I have an install of SMF that has its database set to UTF-8, and works for *most* posts. I recently migrated the tables out of one database, and into another, to separate it out from a Joomla install (They had both been in the same DB due to the limitations of the bridging component, but a newer bridge (JFusion) allows me to separate them, so I did for safety and security).
It appears that during the copy from one DB to the other, some of the characters in the posts became corrupt, or simply aren't showing up properly. After working with some developers, we've come to the conclusion that a handful of characters in the body of messages are actually NOT in UTF-8 format, but most likely in ISO-8859-1. You can see a sample post here:
http://www.knightrealms.com/forums/index.php?topic=50.0
Originally, the body of the post wasn't showing at all, but we were able to get it to show with an error (the [?] ) instead. I can confirm other posts, and other fields (such as signatures) are having the same issue, and when I look in the DB at them, they have characters such as curved quotes, Spanish characters, etc.
Is there a way to "clean" my DB to convert the wayward characters into UTF-8? I did a search on
Metafilter and found this, but the links are all long gone. I did some
googling and found this, but my PHP and mySQL-fu is not good enough to actually implement it - I can set up SMF and Joomla, but I'm not a developer / coder yet.
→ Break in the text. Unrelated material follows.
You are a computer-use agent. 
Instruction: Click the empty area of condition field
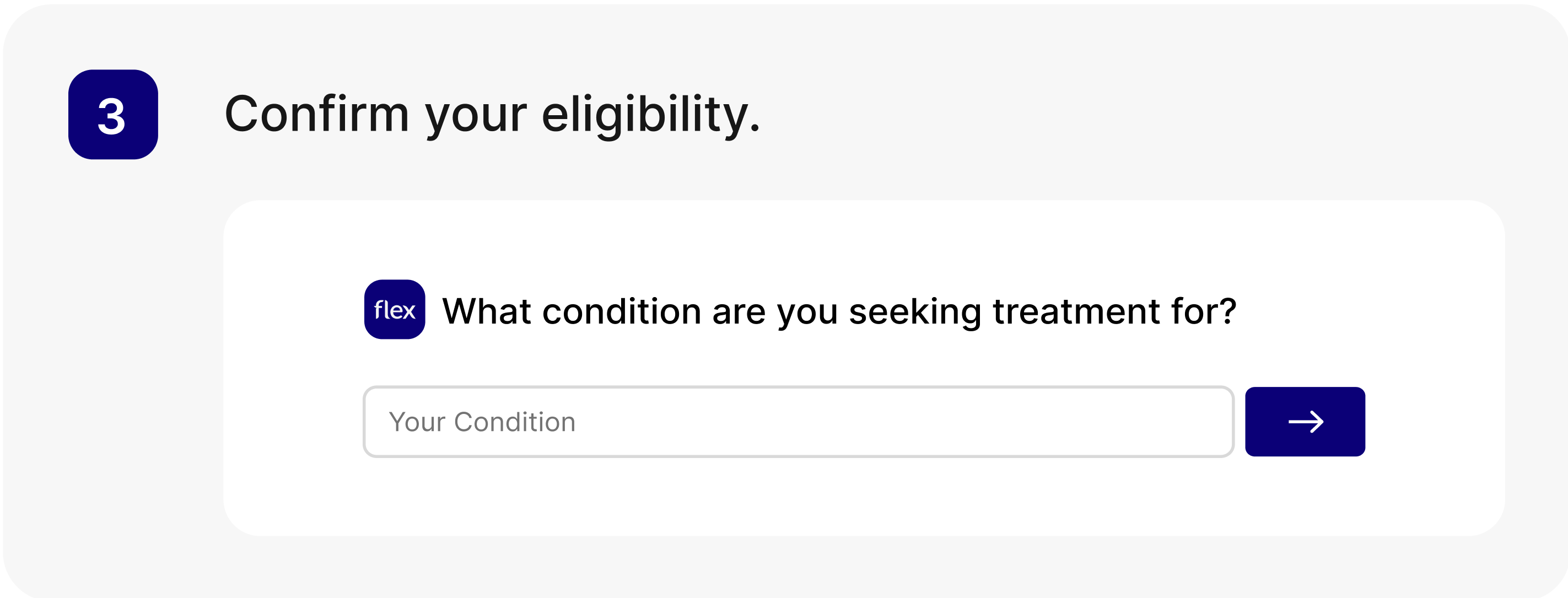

I tired running SMF's "Convert to UTF-8" function, and while this fixes the existing issues, it then introduces additional issues in the posts that were once fine. The issue appears to be record-specific.
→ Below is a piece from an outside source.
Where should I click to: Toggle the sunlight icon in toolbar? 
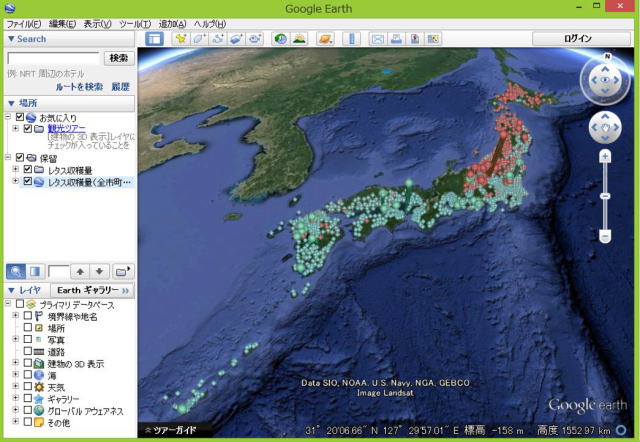(x=299, y=39)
Any help that can point me to a step-by-step process to clean / convert the problem characters would be appreciated!
What I've done in the past, is to use the power of the free MySQl Administrator software while importing/exporting the database. It has an option to choose the alphabet things have to be exported in. And a bit of fiddling with that always gave me a new database without those coding errors.
posted by ijsbrand at 10:24 AM on October 9, 2009